== Segment start ==

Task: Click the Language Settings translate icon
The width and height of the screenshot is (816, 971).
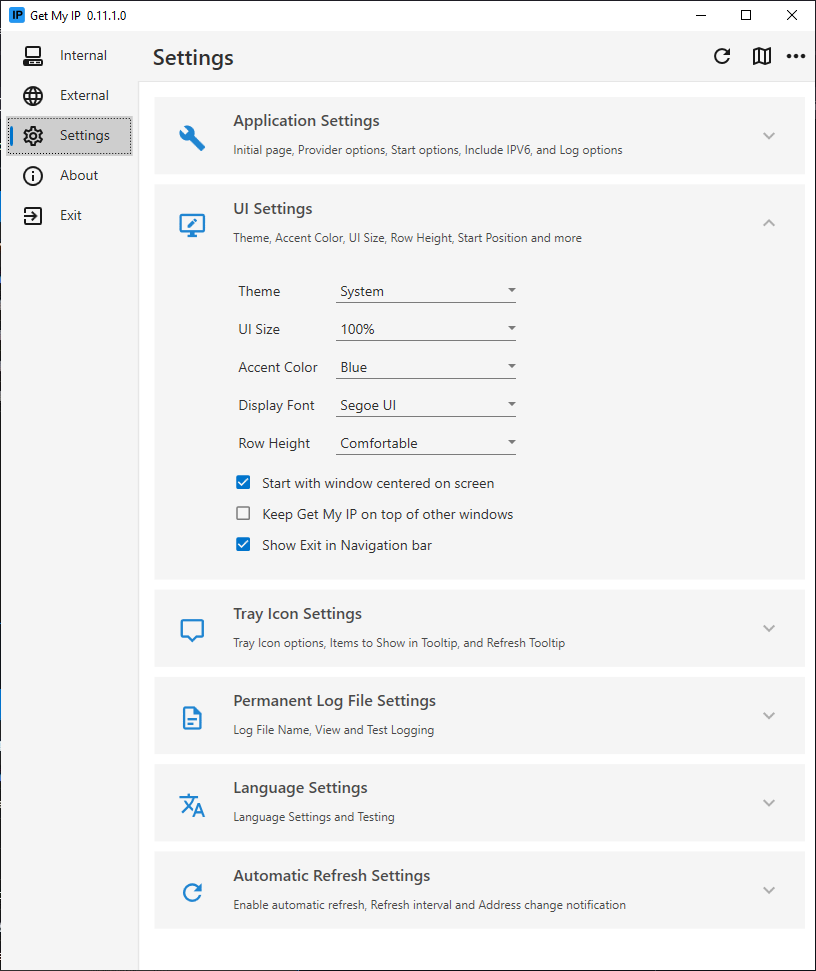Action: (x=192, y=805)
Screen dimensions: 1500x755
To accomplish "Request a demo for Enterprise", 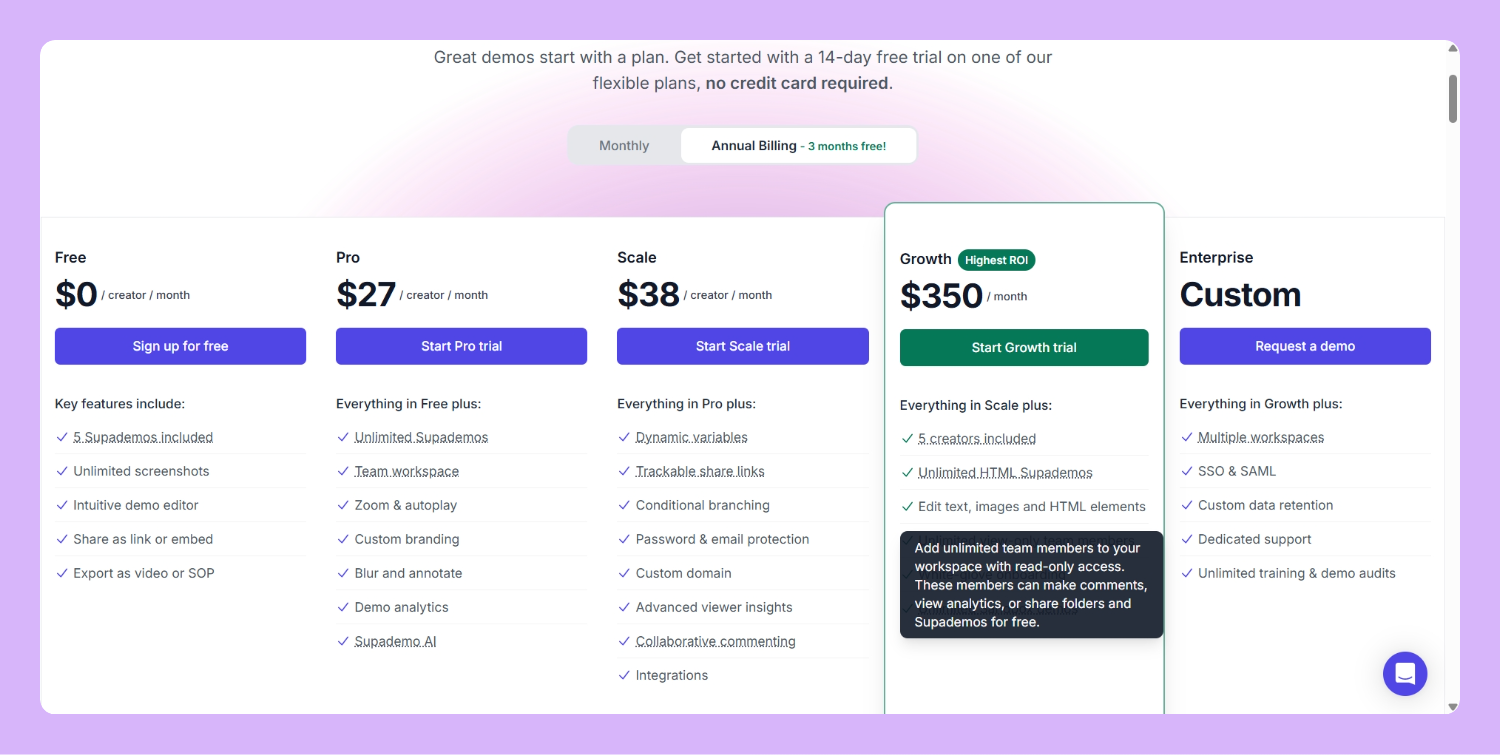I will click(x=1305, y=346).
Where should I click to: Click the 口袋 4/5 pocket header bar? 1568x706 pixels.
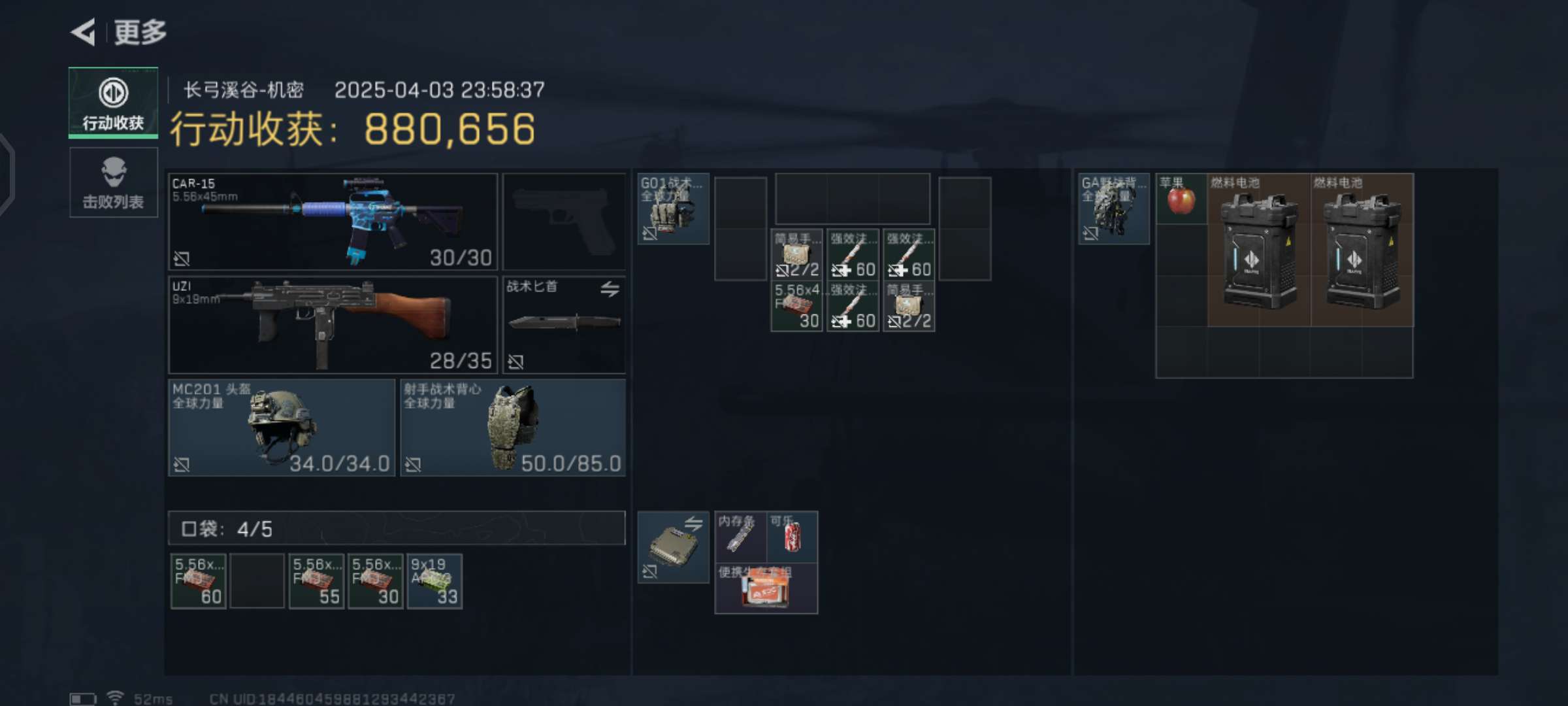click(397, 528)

== Segment end ==

• [Exercise instructions]:
Set down exactly and only the lines from the line that contains "Where should I" through the last line of the entries above, with both of those lines included and the pictures left out.

• [Solution to the problem]:
Where should I click to: Click the 口袋 4/5 pocket header bar? 1568x706 pixels.
click(397, 528)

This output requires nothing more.